### RECORDS FOR PROCESSING
__________

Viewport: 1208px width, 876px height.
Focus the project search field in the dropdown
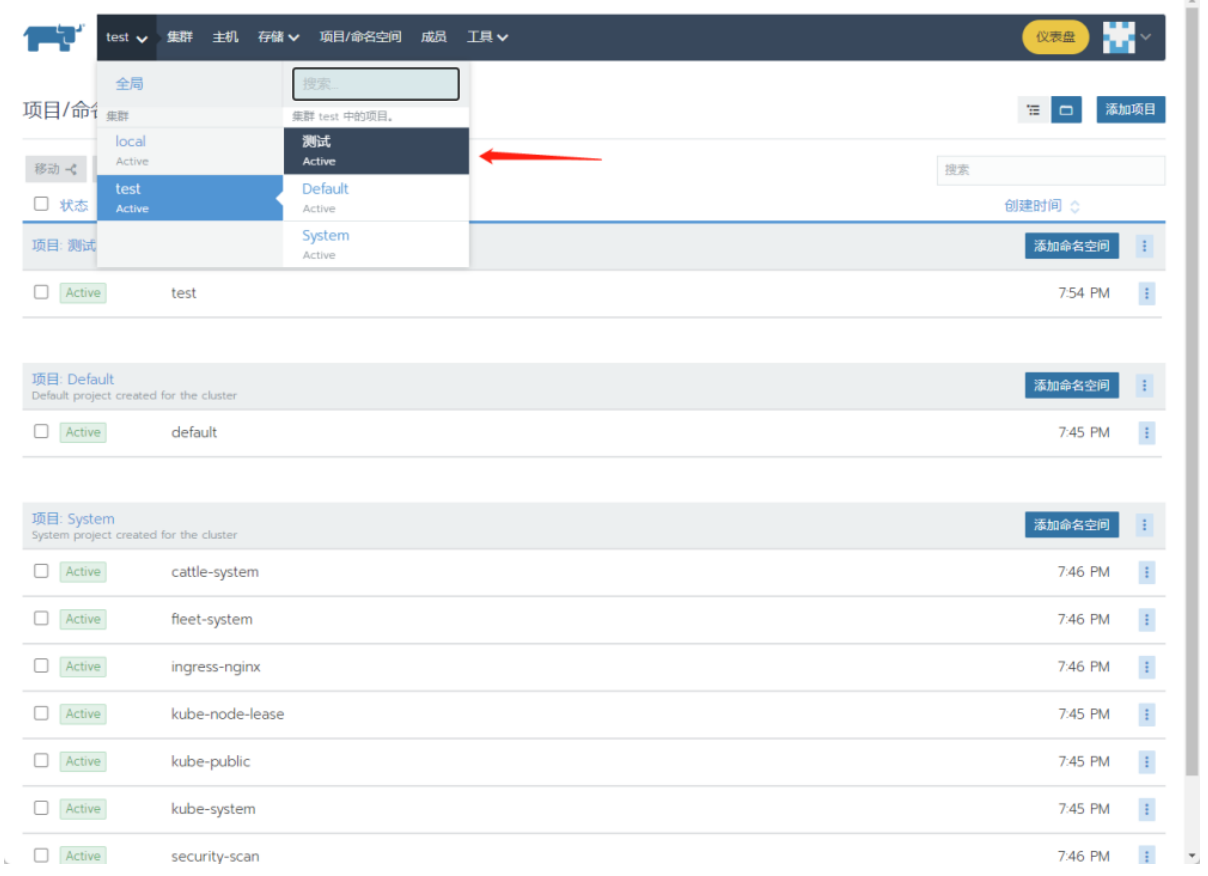[x=376, y=84]
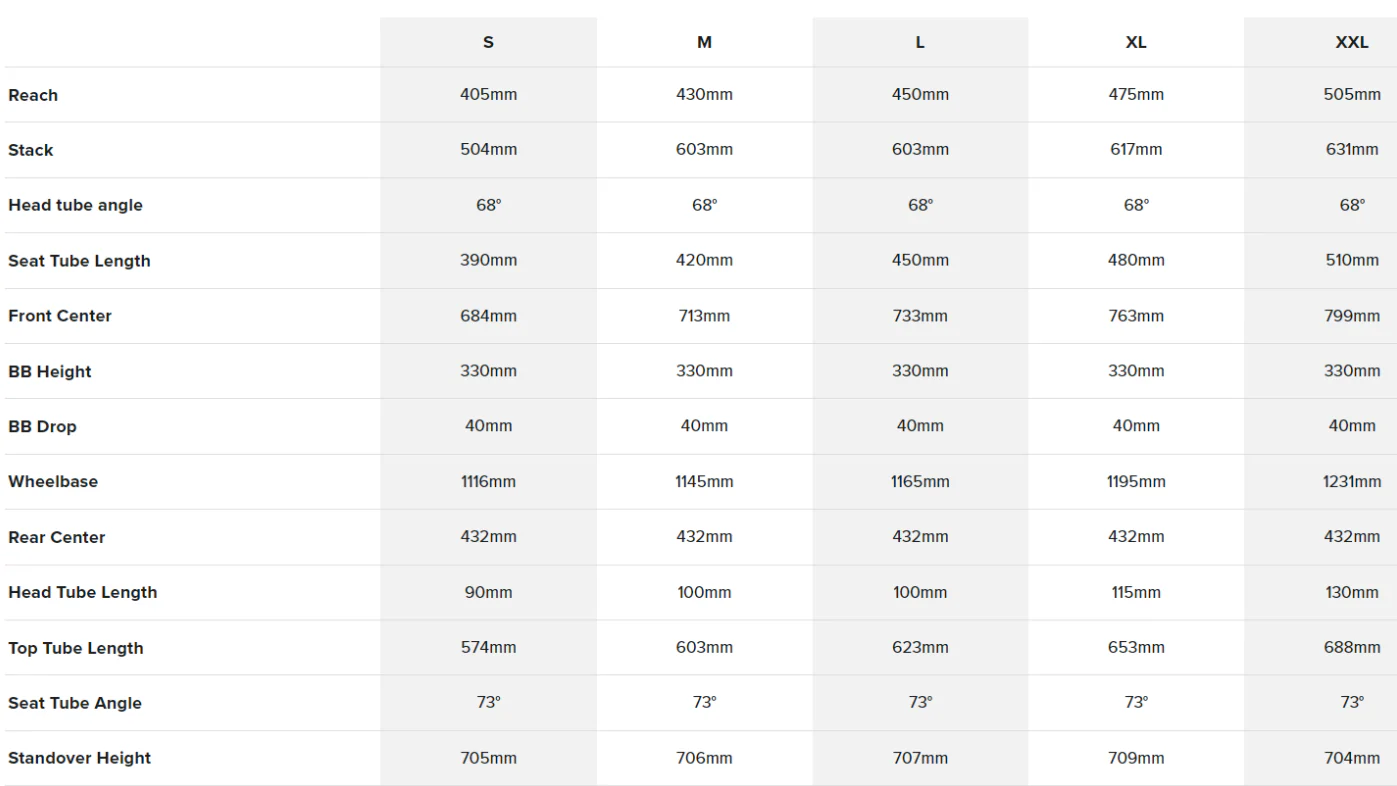Select the M size column header
Viewport: 1397px width, 786px height.
click(x=704, y=42)
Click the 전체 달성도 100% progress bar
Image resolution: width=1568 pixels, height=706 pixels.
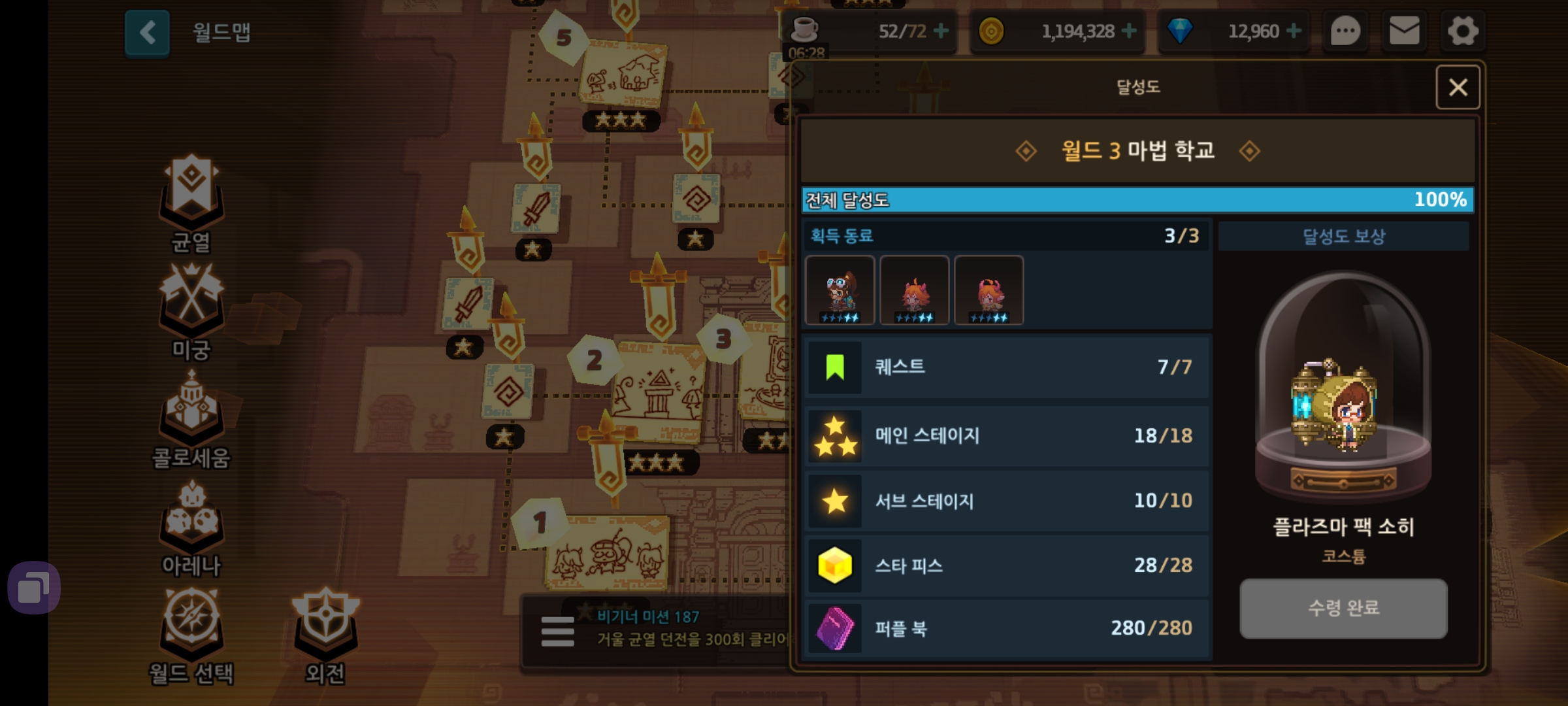point(1137,199)
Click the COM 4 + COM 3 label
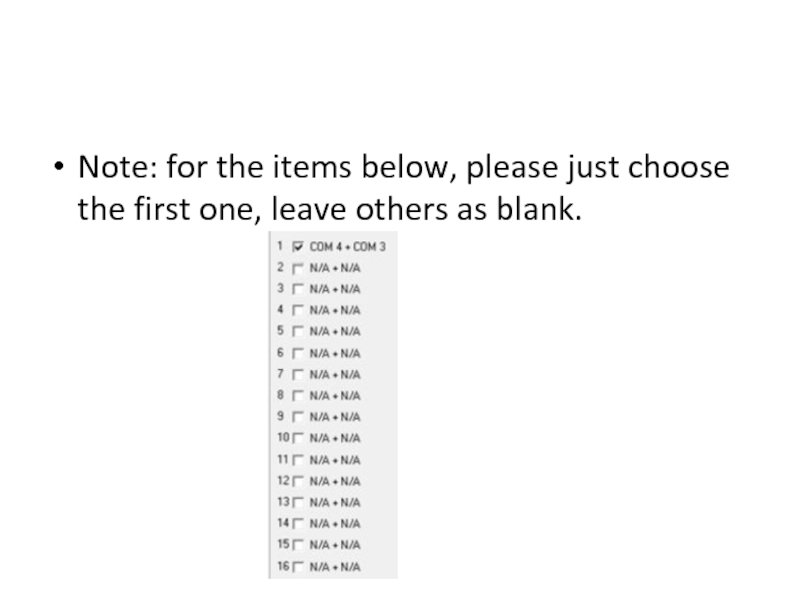This screenshot has width=800, height=600. coord(347,246)

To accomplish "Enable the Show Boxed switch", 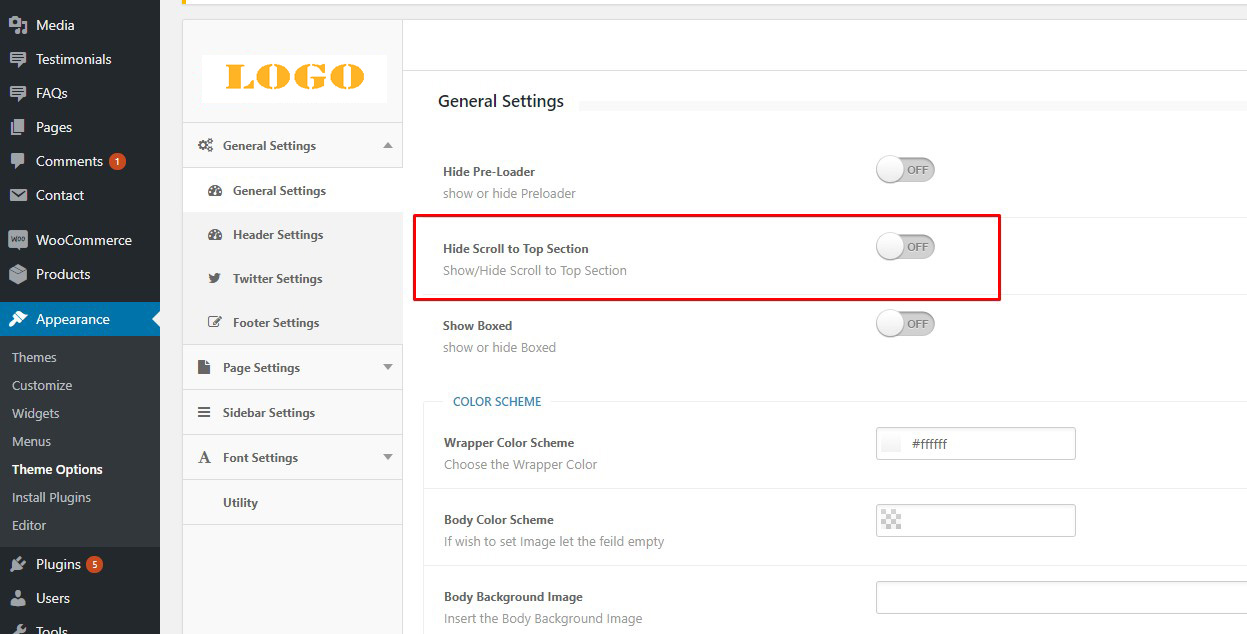I will [905, 324].
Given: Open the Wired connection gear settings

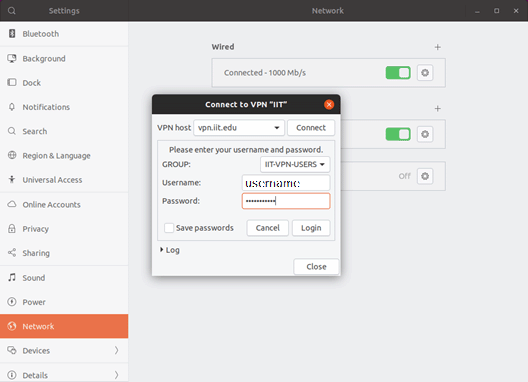Looking at the screenshot, I should [425, 73].
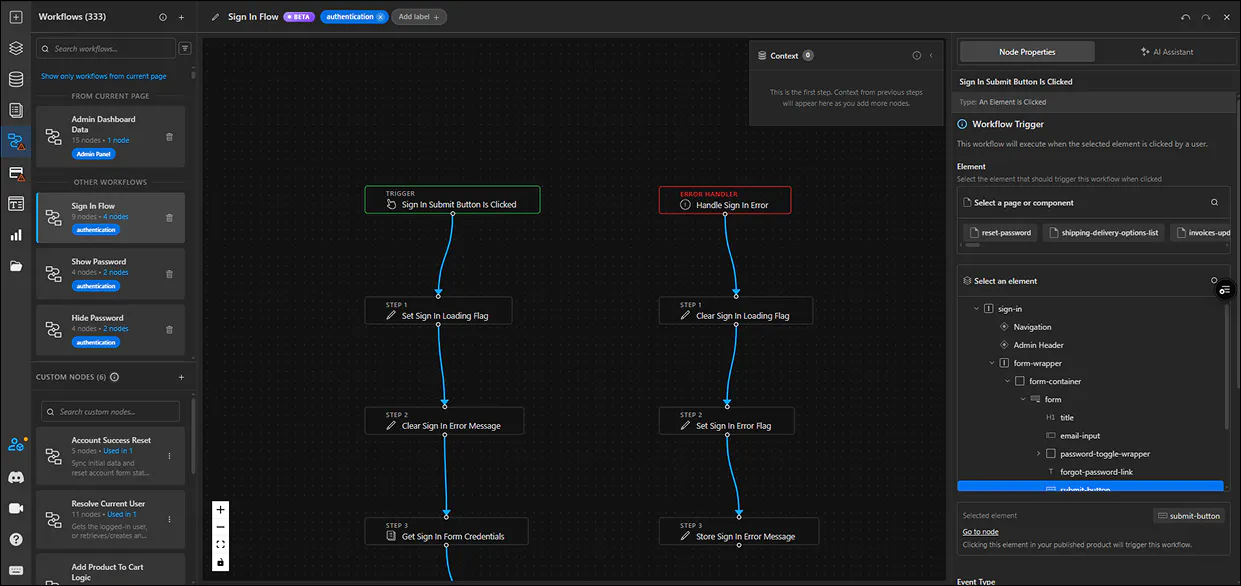1241x586 pixels.
Task: Switch to the AI Assistant tab
Action: click(x=1166, y=52)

__________

### PROBLEM REQUIREMENTS
Repeat the records above exactly, from the first line through the line containing "Click the 전체 달성도 100% progress bar", and leave out the pictures.

### SOLUTION FOR THIS TASK
Viewport: 1208px width, 876px height.
Focus the project search field in the dropdown
[x=376, y=84]
Select the M size column header
Viewport: 1397px width, 786px height.
click(x=704, y=42)
Click the 전체 달성도 100% progress bar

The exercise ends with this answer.